For 1), we assume new conversations “birth” as a Poisson process. For 2), we assume each conversation generates prompts following another Poisson process. For 3), we assume prompt length and answer length follows some fixed distribution. For 4), we give each conversation an exponential death clock: the longer it stays quiet, the less likely it is to come back. This matches what we observe empirically in WildChat traces. Under our model, least-recently-used implies least-likely-to-return. When a conversation “dies”, one can throw away related cache trunks safely. Our policy T-LRU keeps the LRU ordering but prioritizes conversations whose next arrival will breach a TTFT latency threshold. In this section, we will show that a generalized version of T-LRU that minimizes expected TEL is optimal under our stochastic conversation model.
Thank you very much for the response! No further questions at the moment.
Thanks again for your thoughtful comments!
This paper proposes Tail-Optimized LRU (T-LRU), a novel caching policy for LLM inference, specifically designed to reduce tail latency. Prompt caching is crucial for reducing latency and cost in LLM inference, but existing policies like Least Recently Used (LRU) can perform poorly on tail latency due to the conversation length heterogeneity. The paper presents a theoretically sound and empirically effective solution to an important problem in LLM inference. The proposed Tail-Optimized LRU policy is a simple modification to existing LRU systems that significantly improves tail latency and SLO compliance. The introduction of Tail Excess Latency as a novel metric and the proof of optimality under a new stochastic conversation model demonstrate meaningful theoretical contributions, which are valuable for the NeurIPS community.
While some reviewers initially raised concerns about the clarity of technical discussions, experimental scope, and modeling assumptions, the authors provided thorough rebuttals. They clarified existing figures, provided extensive new experimental data, detailed dataset statistics, and explained their modeling choices and the practical implications of parameters like Q. The discussion of the median-vs-tail latency trade-off was also well-articulated and justified from a user experience perspective.
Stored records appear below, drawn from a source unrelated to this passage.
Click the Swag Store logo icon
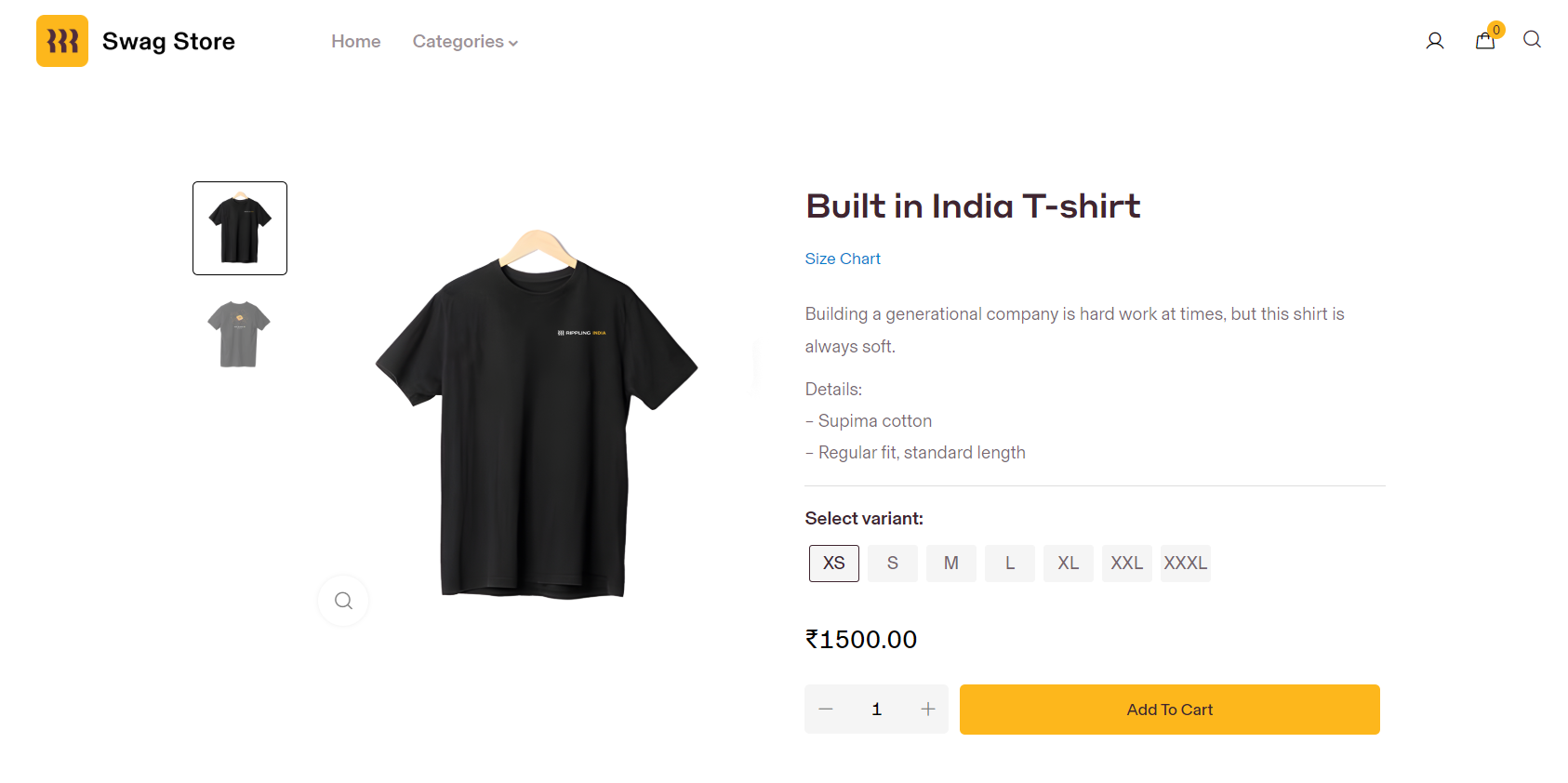Image resolution: width=1568 pixels, height=783 pixels. tap(62, 41)
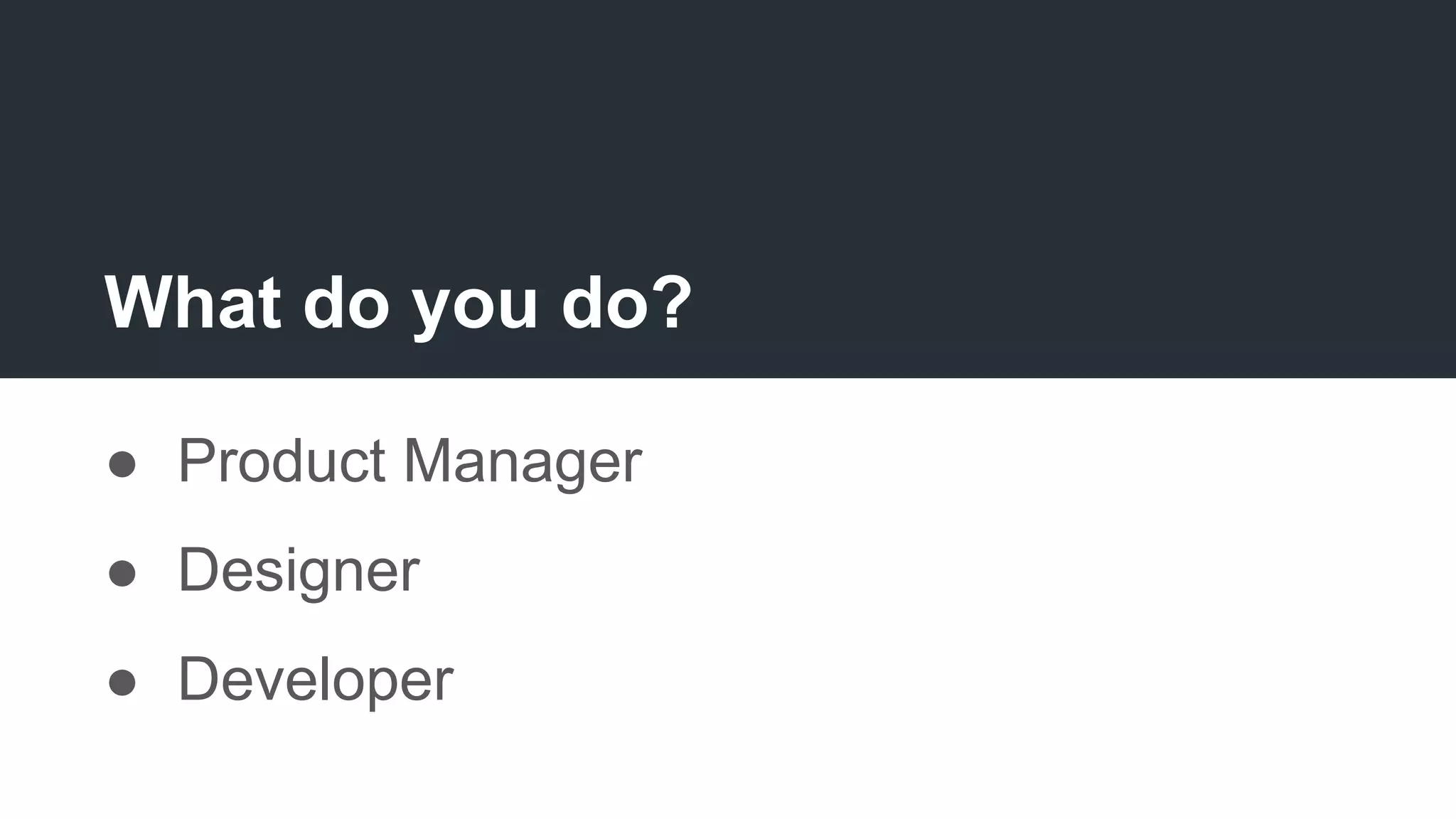
Task: Click the bullet dot beside "Designer"
Action: [122, 573]
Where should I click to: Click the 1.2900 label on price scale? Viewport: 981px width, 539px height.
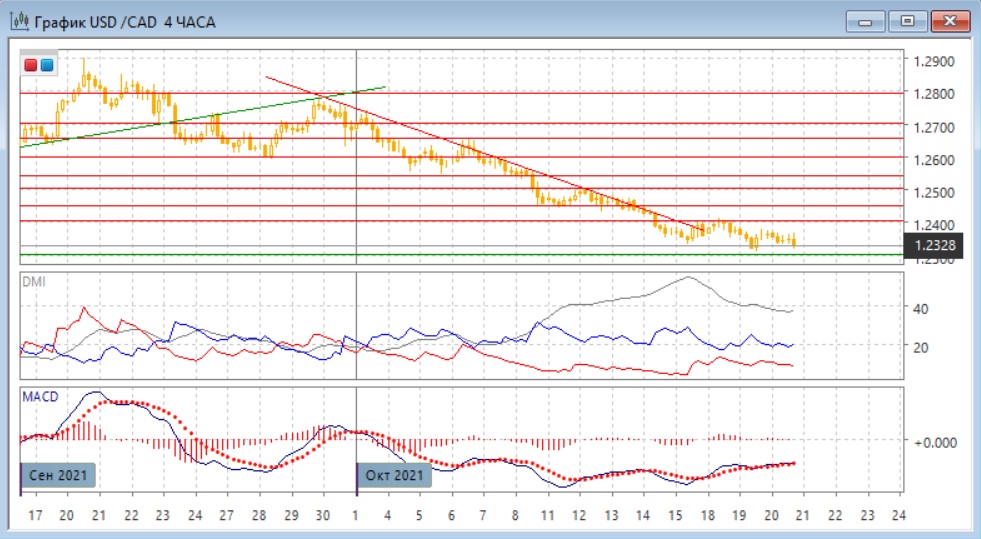[x=933, y=61]
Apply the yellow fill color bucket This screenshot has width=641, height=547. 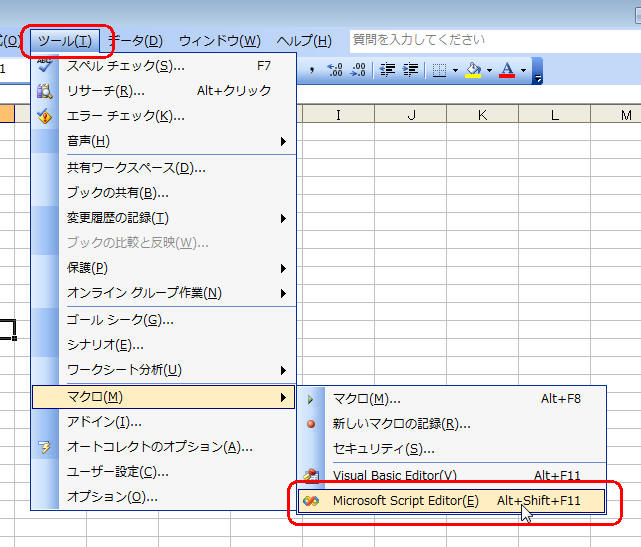[x=474, y=70]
The concern about the paper's fit for NeurIPS, while acknowledged, is mitigated by the depth of theoretical analysis and the generalizable insights into caching policy design for modern interactive AI systems. The work bridges theoretical foundations with practical system optimization, making it an interesting contribution. The overall positive sentiment from the majority of reviewers, combined with the satisfactory author responses, leads to a recommendation of Accept.